Saying no to drugs... and spills

From meth labs to marijuana grows, Ecology’s spill response team handles more than just oil

Oil has always been the main focus of Ecology’s Spill Prevention, Preparedness and Response Program, which was established in 1997 to respond to spills of petroleum products. However, the program also responds to releases of other toxic and hazardous material, much of which comes from illegal drug manufacturing. When law enforcement is called in to a site, they regularly include Ecology’s spill responders to protect the safety of the operational team and ensure proper disposal of these materials.

“It is always a moving target,” said Alison Meyers, Response Section Southwest lead. “There is always a new and different drug out there that someone is trying to manufacture. Each one comes with a different nasty chemical that is harmful to human health and the environment, so we’re always educating ourselves and adjusting our response tactics to handling new threats.” 

Increase in meth labs

In the late '90s and early 2000s, Ecology saw an increase in field responses to methamphetamine labs. Clandestine drug labs have a number of acids, bases, solvents, and heavy metals that are hazardous to the environment and human health. When these chemicals are not stored or disposed of properly — often the case in a drug lab — they can leak into the environment, cause fires, get into waterbodies, or threaten wildlife. The number of cases strained the Spills Program’s resources in those early years, when meth labs were doubling every year or so. 

Chart showing an increase in meth lab responses
“It was hard for us to keep up. It got to a point where we were going to a new lab every four or five hours,” said Dave Byers, Response Section Manager. “We were paying contractors $8,000 to $15,000 to do a cleanup. For financial sake, we needed to find a different way to do this work, so we developed the capability ourselves, bringing the cost down to about $750 per lab.” Ecology saved millions of dollars, and the Spills Program became the national model for how to handle meth labs.


Recognizing the need, the Legislature directed an additional $3.4 million to the program to address this workload increase. Fortunately, state laws were enacted to control precursor chemicals, such as anhydrous ammonia and pseudoephedrine, and the number of drug lab responses began to decrease.  

Ecology staff accepting an award

Ecology responders accept an award for cost savings in drug lab responses from Governor Gary Locke in 2001.

Ecology’s approach did not go unnoticed. The Centers for Disease Control (CDC) called Ecology’s program the gold standard for meth lab removal, and Governor Gary Locke recognized the program for its cost savings.

Marijuana farms 

Though the number of meth labs has continued to fall, Ecology remains actively involved with other drug operations. In early 2016, the Washington State Patrol contacted the Spills Program because they were beginning to see chemicals that were making officers sick in other parts of the country, and they wanted to be prepared. Since then, Ecology regularly responds alongside law enforcement and has trained officers from numerous agencies about the dangerous chemicals used in drug operations. 

An Ecology responder is airlifted to a marijuana grow operation in a remote location.

Ecology is frequently called in to illegal marijuana farms to help remove pesticides, fungicides, corrosive materials, and contact poisons — chemicals that are considered dangerous waste under state law. Anyone coming into contact with these could get burned or poisoned, and they are also toxic by inhalation. Besides common household chemicals, responders have also seen compounds in quantities so large that they fall under EPA regulation and should only be applied by a licensed applicator, as well as substances that are banned in the United States. 
Ecology staff standing with confiscated chemicals

Ecology responders and the chemicals collected in Operation Green Jade.
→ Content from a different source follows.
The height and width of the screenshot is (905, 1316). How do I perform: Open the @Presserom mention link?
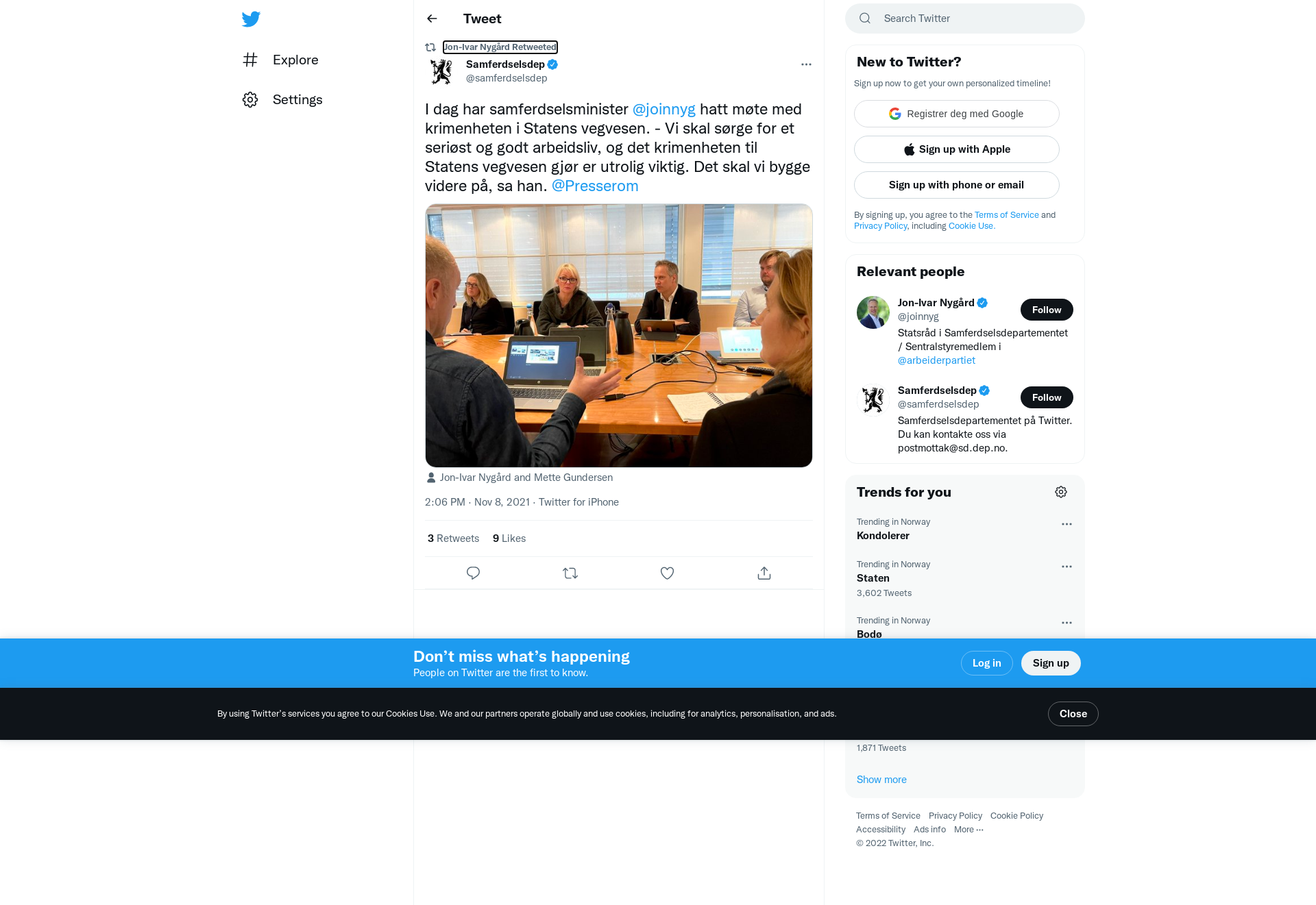point(595,186)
Chemicals aren’t the only ecological concern associated with illegal drug operations. Illegal marijuana grows, for instance, often siphon water from local waterbodies without a permit, stealing from others who have proper water rights.
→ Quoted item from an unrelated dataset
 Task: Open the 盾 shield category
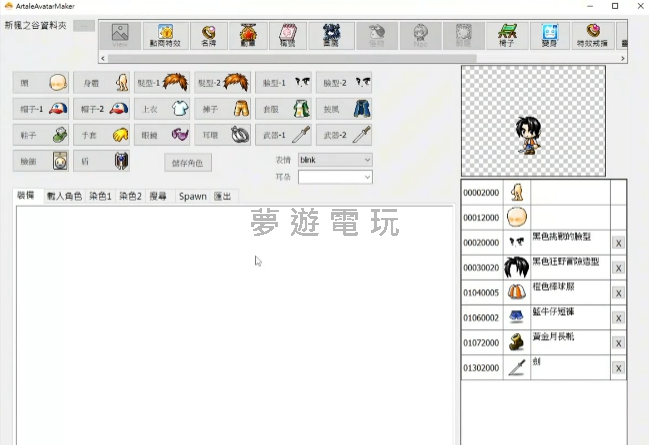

"We’ve seen an increase in combination operations, too,” said spill responder Andy Wilson. “Often, if a place is growing marijuana, it’s also making hash oil, or maybe also making meth. We even found a place making counterfeit Viagra pills.” 

People in hazmat suits removing items from a home

Ecology responders and their partners respond to an illegal steroid manufacturing operation in 2019

Keeping illegal drugs off the streets is important to maintaining a healthy, safe society. Likewise, keeping drug manufacturing chemicals out of our environment is an important part of protecting Washington’s plants, animals, and people. The threats from illegal drug manufacturing may continue to evolve, but Ecology’s spill response team, and its partners, will continue stepping up to those challenges, preventing millions of gallons of hazardous chemicals from harming people and the environment. As long as these operations exist, Ecology’s spill responders will be ready. 

Throughout 2020, we’re marking our agency’s 50th anniversary with stories on how Washington state’s commitment to environmental protection has developed, and the results that commitment has achieved.